Only some lines are wanted. Transcribe, exactly, the lines below from the line with "Given: Click the run play icon in toolbar" up to and including the line with "Viewport: 1512px width, 807px height.".

• [The records]:

--------------------

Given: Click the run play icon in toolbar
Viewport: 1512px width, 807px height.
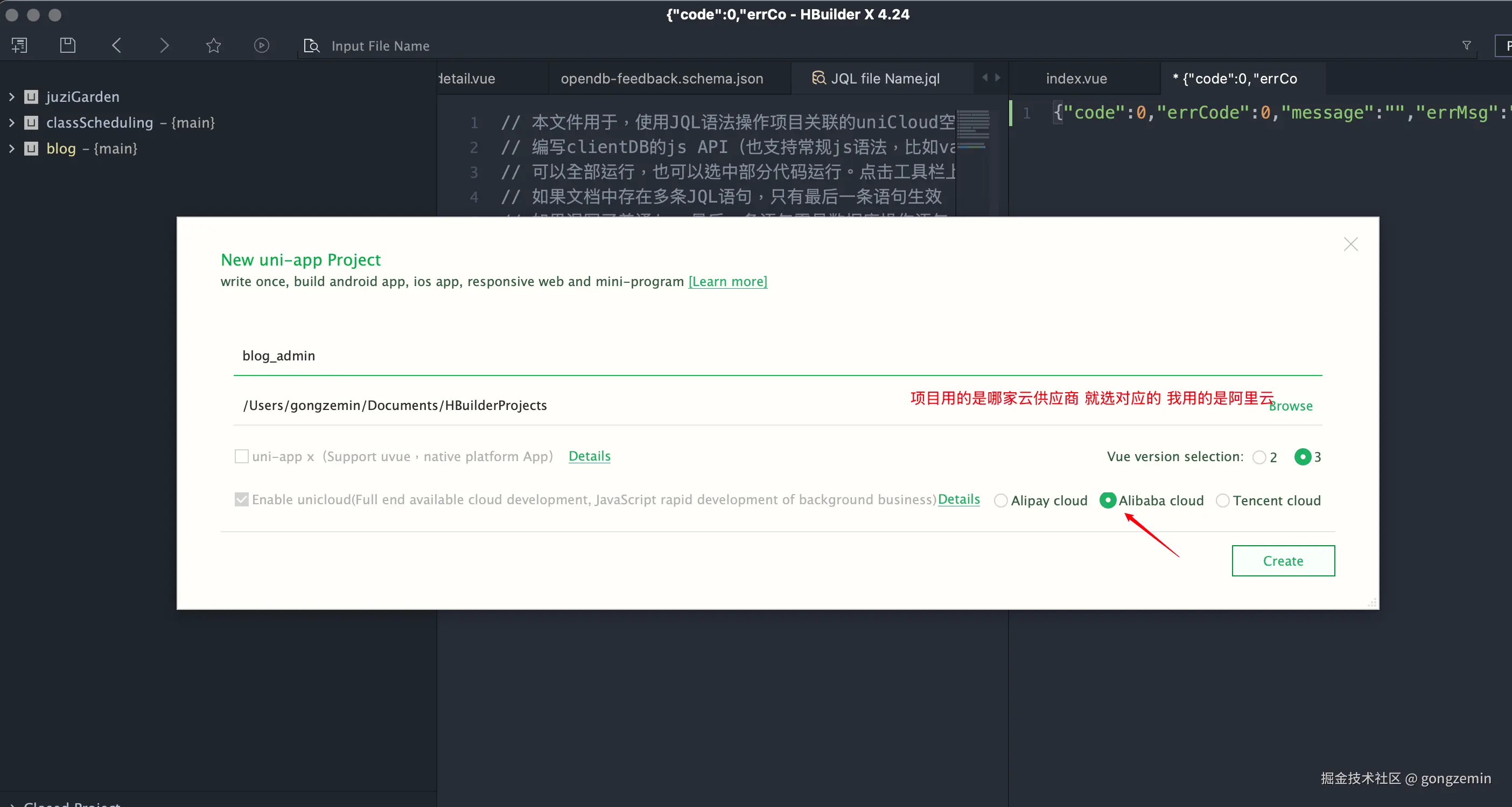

--------------------

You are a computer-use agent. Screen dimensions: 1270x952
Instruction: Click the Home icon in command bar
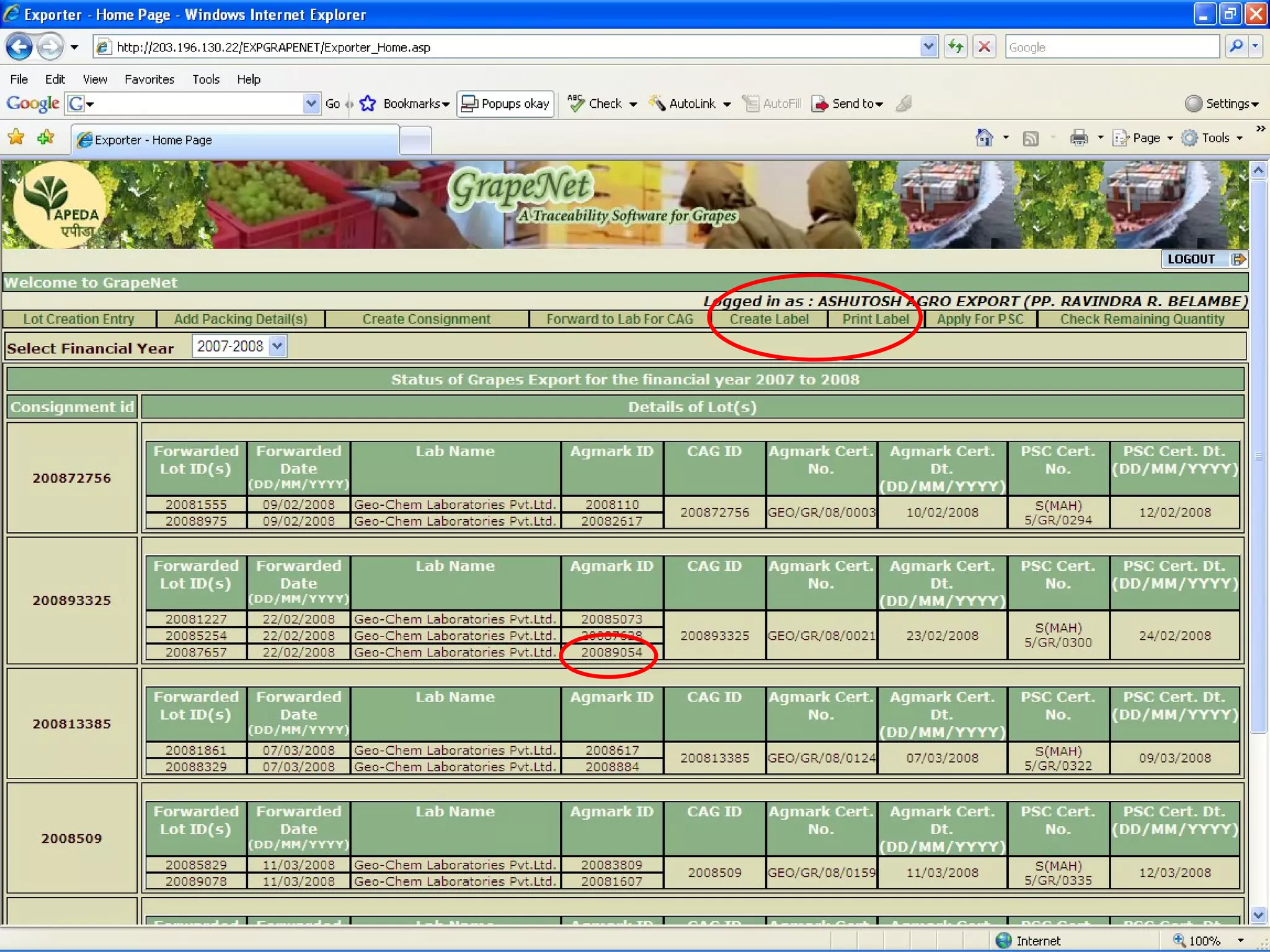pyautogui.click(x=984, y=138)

--------------------

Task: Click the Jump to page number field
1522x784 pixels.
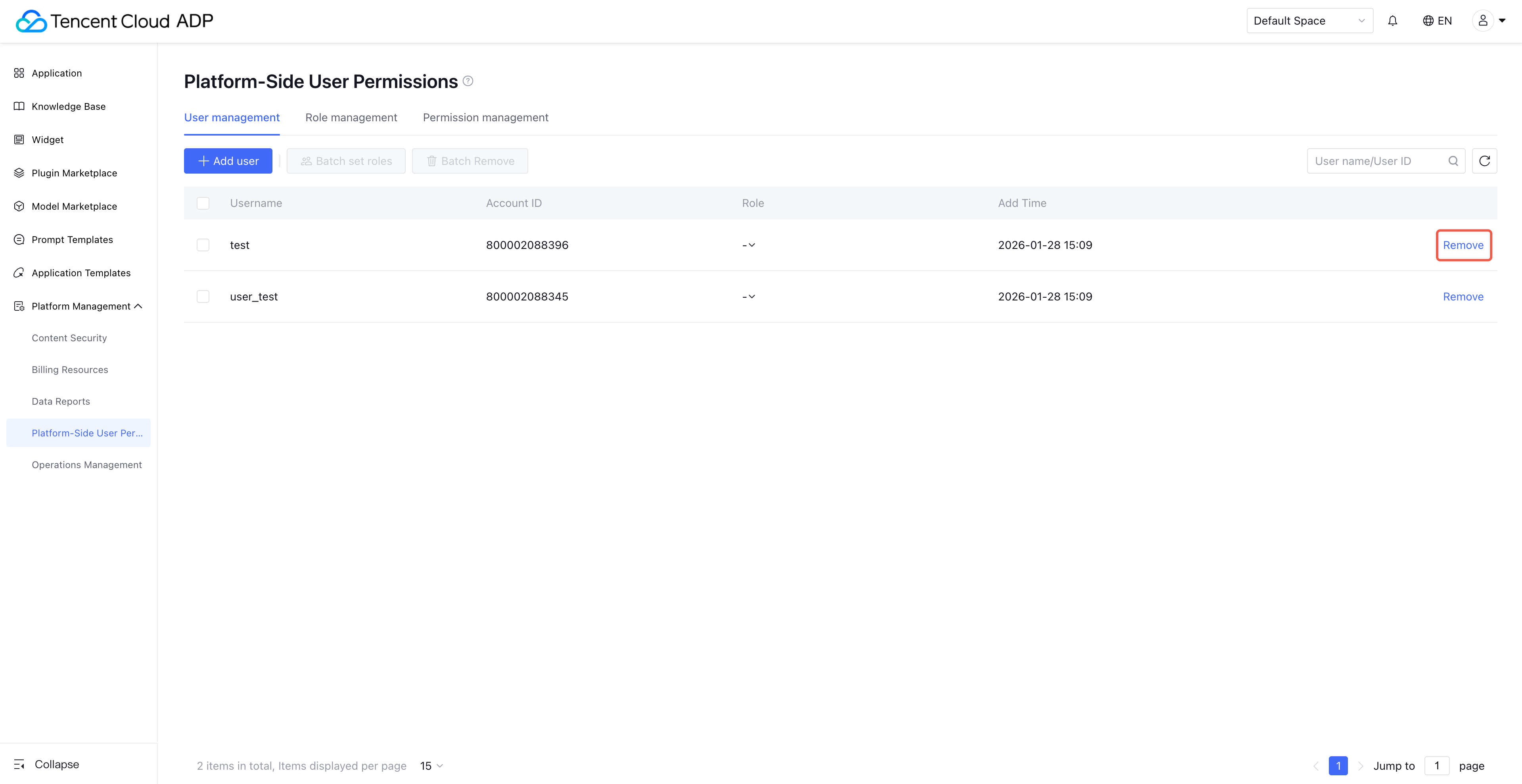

--------------------

• [Finished exercise]:
Given: Click the run play icon in toolbar
Viewport: 1512px width, 807px height.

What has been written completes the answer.